Personaly i used ubuntu and i don't love it!
doha lets rock on haiku ...
Re: Making it Build
Yes, as much as I appreciate WebPositive and think it's a nice proof-of-concept project I really don't see it as a viable option when it comes to providing users with what they expect from a modern webbrowser. I feel that a port of Chrome/Firefox is an important step in order to make Haiku a fully useable day-to-day OS and given the effort put into porting webkit it seems clear that Chrome (or rather Chromioum) is the way to go.
Oh and keep up the great work Aldeck!
Re: Making it Build
Re: Making it Build
I was thinking the same. But undertaking such big projects, will have the side-effect that even port of chrome fails, haiku itself will make progess. When doing more complex stuff, and short-coming and the bugs are becoming more visible.
It's clear that chrome will dominate the browser market and perhaps once the webkit port is done perhaps it's a good idea to "try" to port chrome.
Re: Making it Build
I was thinking the same. But undertaking such big projects, will have the side-effect that even port of chrome fails, haiku itself will make progess. When doing more complex stuff, and short-coming and the bugs are becoming more visible.
It's clear that chrome will dominate the browser market and perhaps once the webkit port is done perhaps it's a good idea to "try" to port chrome.
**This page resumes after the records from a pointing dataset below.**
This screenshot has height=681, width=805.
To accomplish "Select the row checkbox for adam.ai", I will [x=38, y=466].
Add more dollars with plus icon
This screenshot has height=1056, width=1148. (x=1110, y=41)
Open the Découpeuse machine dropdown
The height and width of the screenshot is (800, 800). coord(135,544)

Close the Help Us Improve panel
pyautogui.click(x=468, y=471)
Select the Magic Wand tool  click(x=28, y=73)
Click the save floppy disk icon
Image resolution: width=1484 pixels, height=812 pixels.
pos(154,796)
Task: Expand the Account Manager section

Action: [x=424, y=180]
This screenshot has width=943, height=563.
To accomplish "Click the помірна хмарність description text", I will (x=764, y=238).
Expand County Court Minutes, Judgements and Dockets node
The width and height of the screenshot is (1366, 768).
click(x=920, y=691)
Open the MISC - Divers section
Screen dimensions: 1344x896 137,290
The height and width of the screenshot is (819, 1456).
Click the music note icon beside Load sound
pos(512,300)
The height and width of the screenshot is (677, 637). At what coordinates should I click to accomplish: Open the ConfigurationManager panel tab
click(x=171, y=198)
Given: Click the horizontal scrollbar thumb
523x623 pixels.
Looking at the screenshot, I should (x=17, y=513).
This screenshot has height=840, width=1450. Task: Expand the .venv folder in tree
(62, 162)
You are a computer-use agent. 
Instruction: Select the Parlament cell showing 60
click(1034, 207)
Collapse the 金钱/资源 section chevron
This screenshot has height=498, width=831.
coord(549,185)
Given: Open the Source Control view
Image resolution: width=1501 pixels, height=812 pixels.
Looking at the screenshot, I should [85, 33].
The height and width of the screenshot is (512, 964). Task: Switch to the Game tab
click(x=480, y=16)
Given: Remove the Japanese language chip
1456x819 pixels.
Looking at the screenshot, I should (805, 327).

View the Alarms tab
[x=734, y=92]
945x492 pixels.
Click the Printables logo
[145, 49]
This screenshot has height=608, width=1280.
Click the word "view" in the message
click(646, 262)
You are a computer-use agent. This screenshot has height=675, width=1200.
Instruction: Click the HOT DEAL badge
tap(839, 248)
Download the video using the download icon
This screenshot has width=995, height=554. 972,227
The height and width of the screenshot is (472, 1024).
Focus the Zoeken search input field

While I really love Chrome and it would be nice to see it on Haiku, I think for a very long time Haiku developers will have more important projects. It has always been my opinion that in the short term it should be possible to clone functionality or even borrow code from Chrome where it makes sense. Right now WebPositive is equivalent to a very early version of Chrome or Firefox or name your browser, and it really isn't fair to compare it to something like Chrome which has had hundreds of full time developers working on it for years. Give us a chance to improve it before deeming it unworthy!
Because no port can ever be as nicely integrated with the operating system as a native solution.
In addition as part of their WebKit2 initiative the WebKit project is creating a more generic version of the Chrome multi-process browser model, and we can make use of that more easily than trying to make a full Chrome port. Plus as I recall it is a better architecture because it is well integrated with WebKit rather than being add on as Chrome's version was.
But I do understand the point you are making, and porting WebKit originally did expose bugs and lacking functionality in Haiku which we added, and I imagine the same would happen with Chrome (actually it was our lack of wchar support which stalled the port in the past, but we have that now.)
Of course if some developer who is new to Haiku wants to take on a Chrome port project, I encourage it, but so far those efforts have not gotten very far.